• CONSEGNA
Elenca, per favore, tutti i partiti politici nominati nel testo estratto sul salario minimo.

• TESTO ESTRATTO

▬▬▬▬▬▬

«Sul salario minimo il Pd farebbe bene ad abbandonare la propaganda. La proposta di legge non si può calendarizzare a Montecitorio per una questione tecnica: l’articolo 78 del regolamento della Camera e l’articolo 51 del regolamento del Senato vietano la sovrapposizione dei progetti di legge tra un ramo e l’altro del Parlamento. E al Senato sta procedendo l’esame della delega al governo in materia di retribuzione dei lavoratori e di contrattazione collettiva. Entro fine mese si andrà al voto». Il presidente della commissione Lavoro della Camera, Walter Rizzetto (Fratelli d’Italia), respinge al mittente le accuse mosse dalla segretaria dem Elly Schlein e da diversi parlamentari del Pd e del M5S, secondo cui la destra blocca la discussione in Aula a Montecitorio del testo di iniziativa popolare (C 2179) per l’introduzione del salario minimo di 9 euro l’ora.

▬▬▬▬▬▬

• DATI FORNITI
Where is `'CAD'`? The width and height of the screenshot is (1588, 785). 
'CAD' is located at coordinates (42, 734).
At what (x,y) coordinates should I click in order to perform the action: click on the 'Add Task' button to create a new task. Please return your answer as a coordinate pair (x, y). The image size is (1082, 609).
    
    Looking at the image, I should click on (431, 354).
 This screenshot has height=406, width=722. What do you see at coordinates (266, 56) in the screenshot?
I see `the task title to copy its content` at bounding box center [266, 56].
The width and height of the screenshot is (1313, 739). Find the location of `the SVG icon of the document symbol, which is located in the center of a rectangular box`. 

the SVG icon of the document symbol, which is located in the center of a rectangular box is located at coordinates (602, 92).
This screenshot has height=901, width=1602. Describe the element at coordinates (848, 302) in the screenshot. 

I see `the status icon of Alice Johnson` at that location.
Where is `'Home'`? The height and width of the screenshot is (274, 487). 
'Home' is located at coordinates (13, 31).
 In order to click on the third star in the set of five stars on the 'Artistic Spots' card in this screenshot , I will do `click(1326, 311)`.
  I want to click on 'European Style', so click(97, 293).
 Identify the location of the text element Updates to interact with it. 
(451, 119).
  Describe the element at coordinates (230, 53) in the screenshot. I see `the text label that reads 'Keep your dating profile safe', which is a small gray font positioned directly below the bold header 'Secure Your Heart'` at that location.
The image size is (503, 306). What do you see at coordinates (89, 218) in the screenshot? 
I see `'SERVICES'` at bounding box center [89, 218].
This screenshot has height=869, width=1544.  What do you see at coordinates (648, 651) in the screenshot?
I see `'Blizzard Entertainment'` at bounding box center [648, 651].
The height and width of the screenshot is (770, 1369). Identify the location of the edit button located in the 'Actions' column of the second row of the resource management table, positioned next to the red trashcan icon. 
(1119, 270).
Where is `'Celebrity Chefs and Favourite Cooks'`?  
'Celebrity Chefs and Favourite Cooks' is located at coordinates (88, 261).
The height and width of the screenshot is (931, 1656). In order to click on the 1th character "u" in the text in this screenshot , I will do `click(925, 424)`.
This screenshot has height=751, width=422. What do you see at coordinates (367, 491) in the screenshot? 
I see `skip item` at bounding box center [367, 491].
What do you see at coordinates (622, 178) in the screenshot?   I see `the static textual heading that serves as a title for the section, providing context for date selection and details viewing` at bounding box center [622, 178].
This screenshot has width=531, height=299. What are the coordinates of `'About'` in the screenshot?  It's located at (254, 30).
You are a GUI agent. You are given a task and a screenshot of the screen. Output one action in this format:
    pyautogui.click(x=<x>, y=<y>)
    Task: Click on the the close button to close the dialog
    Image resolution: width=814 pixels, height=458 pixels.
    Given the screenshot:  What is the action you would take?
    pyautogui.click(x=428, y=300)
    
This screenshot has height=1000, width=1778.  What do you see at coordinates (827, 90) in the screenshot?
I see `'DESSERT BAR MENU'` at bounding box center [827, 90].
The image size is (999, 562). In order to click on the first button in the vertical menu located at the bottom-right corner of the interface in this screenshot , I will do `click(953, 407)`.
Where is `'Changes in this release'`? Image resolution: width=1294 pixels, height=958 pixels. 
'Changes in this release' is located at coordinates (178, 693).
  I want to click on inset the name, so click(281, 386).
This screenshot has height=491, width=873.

▬▬▬▬▬▬

• LA TUA SOLUZIONE
Pd
Fratelli d'Italia
M5S